▼▼▼
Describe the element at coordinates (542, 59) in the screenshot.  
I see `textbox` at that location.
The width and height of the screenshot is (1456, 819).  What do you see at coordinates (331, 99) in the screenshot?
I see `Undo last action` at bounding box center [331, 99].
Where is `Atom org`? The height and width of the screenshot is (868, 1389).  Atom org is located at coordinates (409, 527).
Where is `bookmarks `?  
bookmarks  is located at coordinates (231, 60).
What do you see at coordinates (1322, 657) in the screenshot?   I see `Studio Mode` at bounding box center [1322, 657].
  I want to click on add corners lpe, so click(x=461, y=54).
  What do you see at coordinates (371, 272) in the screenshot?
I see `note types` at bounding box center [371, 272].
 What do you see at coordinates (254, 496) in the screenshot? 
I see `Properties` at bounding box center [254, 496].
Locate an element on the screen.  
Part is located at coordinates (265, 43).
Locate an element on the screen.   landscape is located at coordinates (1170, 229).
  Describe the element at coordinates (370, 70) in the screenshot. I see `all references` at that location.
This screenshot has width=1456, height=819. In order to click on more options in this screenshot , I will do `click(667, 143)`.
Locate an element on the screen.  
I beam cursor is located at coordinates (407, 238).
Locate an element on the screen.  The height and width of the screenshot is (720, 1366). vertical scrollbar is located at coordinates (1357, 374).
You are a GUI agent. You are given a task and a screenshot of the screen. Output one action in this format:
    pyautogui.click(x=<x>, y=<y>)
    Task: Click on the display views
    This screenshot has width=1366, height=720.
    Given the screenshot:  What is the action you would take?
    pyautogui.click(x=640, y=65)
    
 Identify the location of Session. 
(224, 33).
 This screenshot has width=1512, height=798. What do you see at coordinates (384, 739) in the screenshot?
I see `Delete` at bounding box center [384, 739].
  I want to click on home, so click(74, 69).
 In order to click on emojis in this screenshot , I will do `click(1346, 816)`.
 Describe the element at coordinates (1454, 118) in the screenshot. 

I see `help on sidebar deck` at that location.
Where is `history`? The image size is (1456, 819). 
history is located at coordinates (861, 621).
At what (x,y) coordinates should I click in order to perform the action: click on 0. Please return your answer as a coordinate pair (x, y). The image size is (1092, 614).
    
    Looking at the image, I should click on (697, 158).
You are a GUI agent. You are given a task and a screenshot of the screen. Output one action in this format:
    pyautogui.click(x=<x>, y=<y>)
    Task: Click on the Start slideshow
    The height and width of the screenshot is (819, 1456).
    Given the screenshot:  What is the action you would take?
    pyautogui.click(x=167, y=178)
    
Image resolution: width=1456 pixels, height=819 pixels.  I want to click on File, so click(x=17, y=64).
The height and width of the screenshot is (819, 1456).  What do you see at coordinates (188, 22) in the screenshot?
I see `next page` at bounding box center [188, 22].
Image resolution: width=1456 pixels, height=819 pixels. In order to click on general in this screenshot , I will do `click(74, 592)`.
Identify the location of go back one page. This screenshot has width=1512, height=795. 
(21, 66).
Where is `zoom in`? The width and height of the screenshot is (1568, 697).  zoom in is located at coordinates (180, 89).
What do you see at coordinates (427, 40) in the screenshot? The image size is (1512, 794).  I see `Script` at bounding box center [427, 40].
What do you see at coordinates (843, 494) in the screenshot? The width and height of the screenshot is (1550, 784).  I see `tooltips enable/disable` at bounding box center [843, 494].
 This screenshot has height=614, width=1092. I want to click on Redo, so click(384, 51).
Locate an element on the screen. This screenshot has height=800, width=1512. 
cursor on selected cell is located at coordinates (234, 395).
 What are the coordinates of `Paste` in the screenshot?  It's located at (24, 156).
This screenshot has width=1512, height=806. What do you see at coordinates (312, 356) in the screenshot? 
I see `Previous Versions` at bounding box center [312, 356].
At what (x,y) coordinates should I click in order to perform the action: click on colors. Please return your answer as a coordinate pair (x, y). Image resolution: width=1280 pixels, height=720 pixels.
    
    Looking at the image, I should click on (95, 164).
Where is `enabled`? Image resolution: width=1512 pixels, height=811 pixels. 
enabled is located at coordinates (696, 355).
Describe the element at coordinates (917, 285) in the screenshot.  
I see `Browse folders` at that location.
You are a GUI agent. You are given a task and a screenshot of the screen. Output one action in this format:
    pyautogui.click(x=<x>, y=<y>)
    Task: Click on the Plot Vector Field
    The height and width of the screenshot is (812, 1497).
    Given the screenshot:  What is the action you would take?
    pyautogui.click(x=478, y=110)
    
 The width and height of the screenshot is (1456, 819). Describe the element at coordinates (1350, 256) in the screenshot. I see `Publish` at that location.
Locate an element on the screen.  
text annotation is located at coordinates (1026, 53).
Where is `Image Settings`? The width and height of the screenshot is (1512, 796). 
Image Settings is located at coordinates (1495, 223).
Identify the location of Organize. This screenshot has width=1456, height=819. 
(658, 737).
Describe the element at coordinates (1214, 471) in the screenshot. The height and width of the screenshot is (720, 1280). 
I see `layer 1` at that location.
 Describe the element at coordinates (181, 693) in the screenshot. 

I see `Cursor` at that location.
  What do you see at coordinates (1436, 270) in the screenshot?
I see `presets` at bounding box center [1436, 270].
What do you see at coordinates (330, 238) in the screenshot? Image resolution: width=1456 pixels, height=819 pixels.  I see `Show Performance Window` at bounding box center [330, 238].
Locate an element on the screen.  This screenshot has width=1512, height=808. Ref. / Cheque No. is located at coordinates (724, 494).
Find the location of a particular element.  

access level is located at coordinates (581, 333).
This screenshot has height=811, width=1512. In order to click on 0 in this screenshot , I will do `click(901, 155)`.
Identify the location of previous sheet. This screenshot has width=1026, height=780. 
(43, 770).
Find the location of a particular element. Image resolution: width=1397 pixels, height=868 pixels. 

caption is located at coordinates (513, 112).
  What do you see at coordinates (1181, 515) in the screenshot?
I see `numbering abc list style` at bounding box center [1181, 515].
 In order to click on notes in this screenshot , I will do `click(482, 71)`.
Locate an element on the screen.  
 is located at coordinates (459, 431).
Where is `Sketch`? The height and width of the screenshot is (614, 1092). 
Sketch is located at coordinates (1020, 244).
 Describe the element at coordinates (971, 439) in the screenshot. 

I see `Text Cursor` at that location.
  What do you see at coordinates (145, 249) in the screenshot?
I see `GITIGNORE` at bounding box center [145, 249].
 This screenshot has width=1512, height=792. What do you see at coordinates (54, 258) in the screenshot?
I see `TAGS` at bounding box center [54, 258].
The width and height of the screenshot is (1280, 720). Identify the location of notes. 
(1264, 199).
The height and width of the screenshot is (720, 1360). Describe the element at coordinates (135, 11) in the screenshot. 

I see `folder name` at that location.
▲▲▲
**THE EXERCISE:** Copy the lines above word for word.

**OUTPUT FOR THIS TASK:**
Describe the element at coordinates (542, 59) in the screenshot.  
I see `textbox` at that location.
The width and height of the screenshot is (1456, 819).  What do you see at coordinates (331, 99) in the screenshot?
I see `Undo last action` at bounding box center [331, 99].
Where is `Atom org`? The height and width of the screenshot is (868, 1389).  Atom org is located at coordinates (409, 527).
Where is `bookmarks `?  
bookmarks  is located at coordinates (231, 60).
What do you see at coordinates (1322, 657) in the screenshot?   I see `Studio Mode` at bounding box center [1322, 657].
  I want to click on add corners lpe, so click(x=461, y=54).
  What do you see at coordinates (371, 272) in the screenshot?
I see `note types` at bounding box center [371, 272].
 What do you see at coordinates (254, 496) in the screenshot? 
I see `Properties` at bounding box center [254, 496].
Locate an element on the screen.  
Part is located at coordinates (265, 43).
Locate an element on the screen.   landscape is located at coordinates (1170, 229).
  Describe the element at coordinates (370, 70) in the screenshot. I see `all references` at that location.
This screenshot has width=1456, height=819. In order to click on more options in this screenshot , I will do `click(667, 143)`.
Locate an element on the screen.  
I beam cursor is located at coordinates (407, 238).
Locate an element on the screen.  The height and width of the screenshot is (720, 1366). vertical scrollbar is located at coordinates (1357, 374).
You are a GUI agent. You are given a task and a screenshot of the screen. Output one action in this format:
    pyautogui.click(x=<x>, y=<y>)
    Task: Click on the display views
    This screenshot has width=1366, height=720.
    Given the screenshot:  What is the action you would take?
    pyautogui.click(x=640, y=65)
    
 Identify the location of Session. 
(224, 33).
 This screenshot has width=1512, height=798. What do you see at coordinates (384, 739) in the screenshot?
I see `Delete` at bounding box center [384, 739].
  I want to click on home, so click(74, 69).
 In order to click on emojis in this screenshot , I will do `click(1346, 816)`.
 Describe the element at coordinates (1454, 118) in the screenshot. 

I see `help on sidebar deck` at that location.
Where is `history`? The image size is (1456, 819). 
history is located at coordinates (861, 621).
At what (x,y) coordinates should I click in order to perform the action: click on 0. Please return your answer as a coordinate pair (x, y). The image size is (1092, 614).
    
    Looking at the image, I should click on (697, 158).
You are a GUI agent. You are given a task and a screenshot of the screen. Output one action in this format:
    pyautogui.click(x=<x>, y=<y>)
    Task: Click on the Start slideshow
    The height and width of the screenshot is (819, 1456).
    Given the screenshot:  What is the action you would take?
    pyautogui.click(x=167, y=178)
    
Image resolution: width=1456 pixels, height=819 pixels.  I want to click on File, so click(x=17, y=64).
The height and width of the screenshot is (819, 1456).  What do you see at coordinates (188, 22) in the screenshot?
I see `next page` at bounding box center [188, 22].
Image resolution: width=1456 pixels, height=819 pixels. In order to click on general in this screenshot , I will do `click(74, 592)`.
Identify the location of go back one page. This screenshot has width=1512, height=795. 
(21, 66).
Where is `zoom in`? The width and height of the screenshot is (1568, 697).  zoom in is located at coordinates (180, 89).
What do you see at coordinates (427, 40) in the screenshot? The image size is (1512, 794).  I see `Script` at bounding box center [427, 40].
What do you see at coordinates (843, 494) in the screenshot? The width and height of the screenshot is (1550, 784).  I see `tooltips enable/disable` at bounding box center [843, 494].
 This screenshot has height=614, width=1092. I want to click on Redo, so click(384, 51).
Locate an element on the screen. This screenshot has height=800, width=1512. 
cursor on selected cell is located at coordinates (234, 395).
 What are the coordinates of `Paste` in the screenshot?  It's located at (24, 156).
This screenshot has width=1512, height=806. What do you see at coordinates (312, 356) in the screenshot? 
I see `Previous Versions` at bounding box center [312, 356].
At what (x,y) coordinates should I click in order to perform the action: click on colors. Please return your answer as a coordinate pair (x, y). Image resolution: width=1280 pixels, height=720 pixels.
    
    Looking at the image, I should click on (95, 164).
Where is `enabled`? Image resolution: width=1512 pixels, height=811 pixels. 
enabled is located at coordinates (696, 355).
Describe the element at coordinates (917, 285) in the screenshot.  
I see `Browse folders` at that location.
You are a GUI agent. You are given a task and a screenshot of the screen. Output one action in this format:
    pyautogui.click(x=<x>, y=<y>)
    Task: Click on the Plot Vector Field
    The height and width of the screenshot is (812, 1497).
    Given the screenshot:  What is the action you would take?
    pyautogui.click(x=478, y=110)
    
 The width and height of the screenshot is (1456, 819). Describe the element at coordinates (1350, 256) in the screenshot. I see `Publish` at that location.
Locate an element on the screen.  
text annotation is located at coordinates (1026, 53).
Where is `Image Settings`? The width and height of the screenshot is (1512, 796). 
Image Settings is located at coordinates (1495, 223).
Identify the location of Organize. This screenshot has width=1456, height=819. 
(658, 737).
Describe the element at coordinates (1214, 471) in the screenshot. The height and width of the screenshot is (720, 1280). 
I see `layer 1` at that location.
 Describe the element at coordinates (181, 693) in the screenshot. 

I see `Cursor` at that location.
  What do you see at coordinates (1436, 270) in the screenshot?
I see `presets` at bounding box center [1436, 270].
What do you see at coordinates (330, 238) in the screenshot? Image resolution: width=1456 pixels, height=819 pixels.  I see `Show Performance Window` at bounding box center [330, 238].
Locate an element on the screen.  This screenshot has width=1512, height=808. Ref. / Cheque No. is located at coordinates (724, 494).
Find the location of a particular element.  

access level is located at coordinates (581, 333).
This screenshot has height=811, width=1512. In order to click on 0 in this screenshot , I will do `click(901, 155)`.
Identify the location of previous sheet. This screenshot has width=1026, height=780. 
(43, 770).
Find the location of a particular element. Image resolution: width=1397 pixels, height=868 pixels. 

caption is located at coordinates (513, 112).
  What do you see at coordinates (1181, 515) in the screenshot?
I see `numbering abc list style` at bounding box center [1181, 515].
 In order to click on notes in this screenshot , I will do `click(482, 71)`.
Locate an element on the screen.  
 is located at coordinates (459, 431).
Where is `Sketch`? The height and width of the screenshot is (614, 1092). 
Sketch is located at coordinates (1020, 244).
 Describe the element at coordinates (971, 439) in the screenshot. 

I see `Text Cursor` at that location.
  What do you see at coordinates (145, 249) in the screenshot?
I see `GITIGNORE` at bounding box center [145, 249].
 This screenshot has width=1512, height=792. What do you see at coordinates (54, 258) in the screenshot?
I see `TAGS` at bounding box center [54, 258].
The width and height of the screenshot is (1280, 720). Identify the location of notes. 
(1264, 199).
The height and width of the screenshot is (720, 1360). Describe the element at coordinates (135, 11) in the screenshot. 

I see `folder name` at that location.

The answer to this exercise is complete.